O Espírito Santo de Deus, que primeiro pairou sobre as águas da criação, falou através de profetas e apóstolos, e foi derramado no Pentecostes como testemunha da promessa de Cristo de outro Paráclito (consolador, sustentador, equipamento, conselheiro). Jesus continua Seu ministério aos Seus discípulos por meio do Espírito, como Seu agente pessoal e representativo.
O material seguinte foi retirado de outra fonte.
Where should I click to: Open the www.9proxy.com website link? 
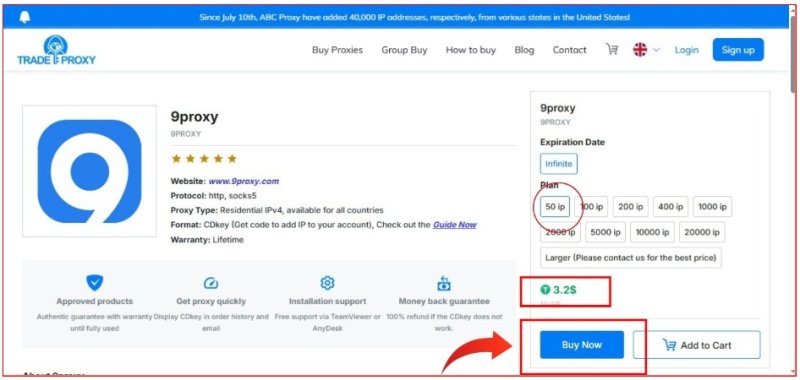(243, 181)
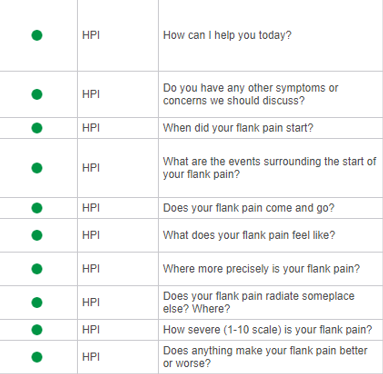Select 'Does anything make your flank pain better' question
Screen dimensions: 383x374
265,357
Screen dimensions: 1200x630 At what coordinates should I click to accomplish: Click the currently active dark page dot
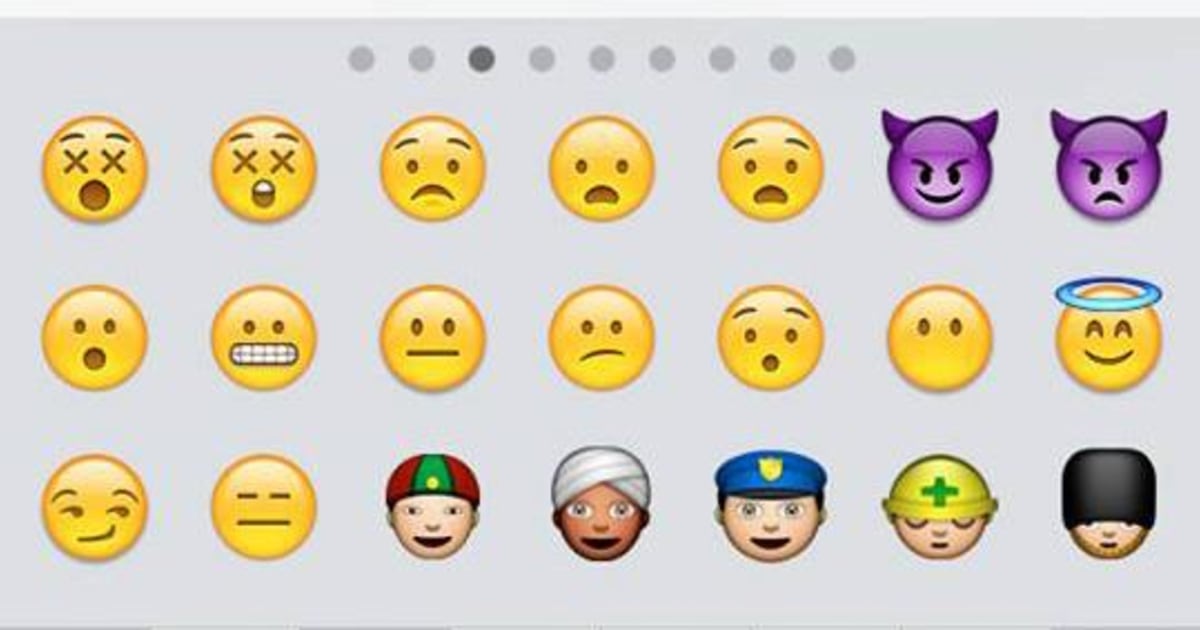tap(482, 59)
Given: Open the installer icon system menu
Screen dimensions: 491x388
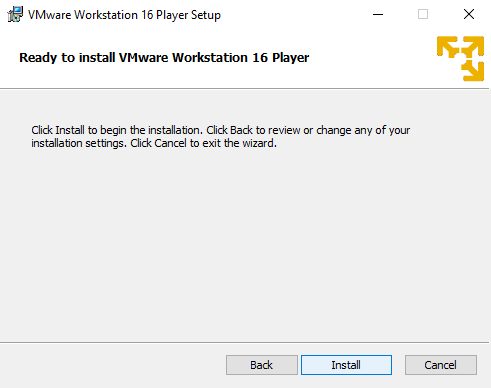Looking at the screenshot, I should tap(15, 14).
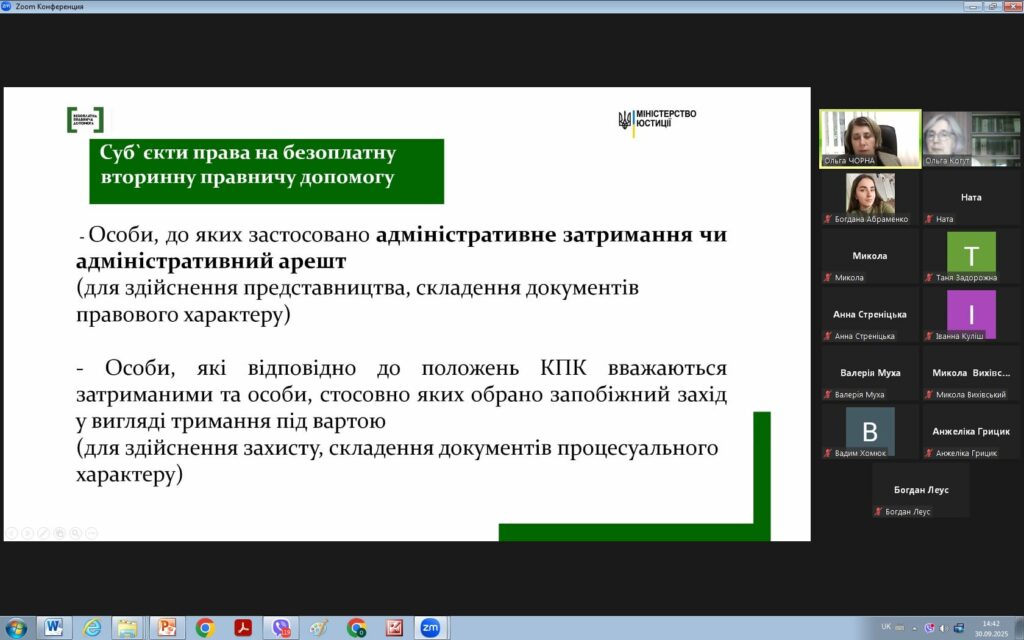Open the more options ellipsis in slideshow controls
The image size is (1024, 640).
[x=91, y=532]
O trabalho do Espírito, em todos os momentos, é chamar a atenção para Cristo: “Ele me glorificará”, disse Jesus, “porque tomará o que é meu e o declarará a vós” (João 16:14).

Do princípio ao fim, o objetivo do Espírito é trazer a nova criação na qual o esplendor da obra de Deus será exibido. É principalmente da obra do Espírito Santo que cantamos nas palavras de Wesley:

Concluir então a tua nova criação;
Puro e imaculado sejamos;
Deixa-nos ver a tua grande salvação
Perfeitamente restaurada em ti:
Mudado de glória em glória,
Até no céu tomamos o nosso lugar,
Até que lancemos as nossas coroas perante ti,
Perdidos em maravilha, amor e louvor.